Roughly 38,000 students are enrolled for UCSD’s Fall 2020 quarter and about 11,000 students moved back onto campus over the past few weeks. Anyone who moved onto campus was tested for COVID-19 upon arrival, and testing will continue to be mandatory for students living in the dorms and for students and staff who physically report to campus.

About 12% of the university’s courses will be held in-person or via a hybrid format. Students and staff who report to a class, or anywhere at the university, must submit a daily self-screening for the virus. Students who are living on campus or attending on-campus instruction must be tested for COVID-19 twice a month.

Classrooms that require in-person instruction are being reduced to a maximum 25% capacity, and academic buildings have been configured to provide one-way traffic into and out of the buildings.

“So like at the bookstore, only a certain amount of people can be inside and also right before entering a dining hall, you always have to use hand sanitizer,” said Vanessa Gaeta, a UCSD student.

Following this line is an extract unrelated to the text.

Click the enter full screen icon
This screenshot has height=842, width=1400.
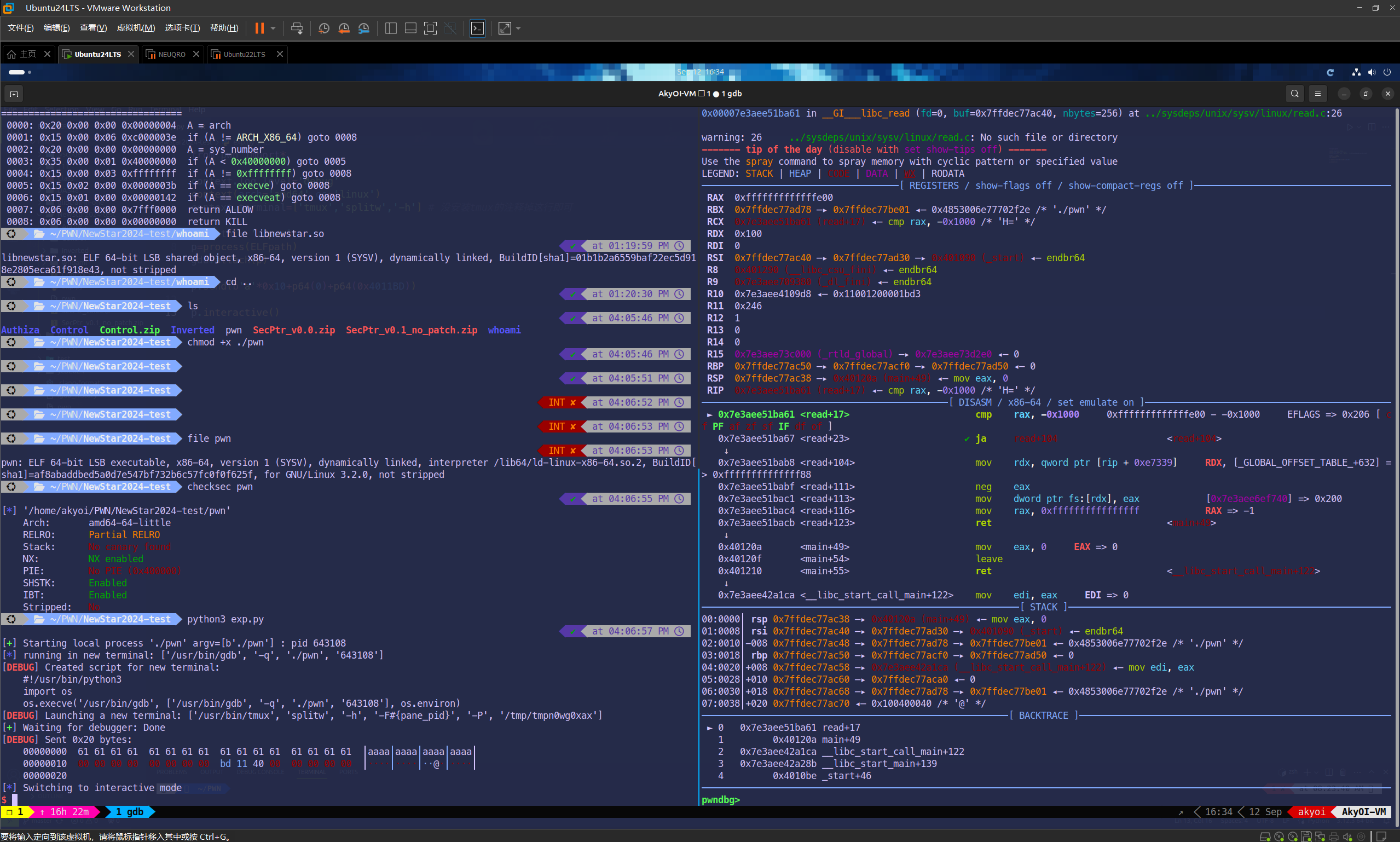pyautogui.click(x=430, y=28)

To further help prevent the spread of the virus, the university is tracing wastewater on campus. That process helped school officials detect the virus in the Revelle College area, leading the university to test nearly 650 people who live in the area. Of those tests, two individuals tested positive for the virus and were isolated.

Campus police officers are also patrolling the campus to remind anyone who is not wearing a mask about the importance of facial coverings. The university said that so far, compliance has been good and the school has not needed to give out any sort of warnings.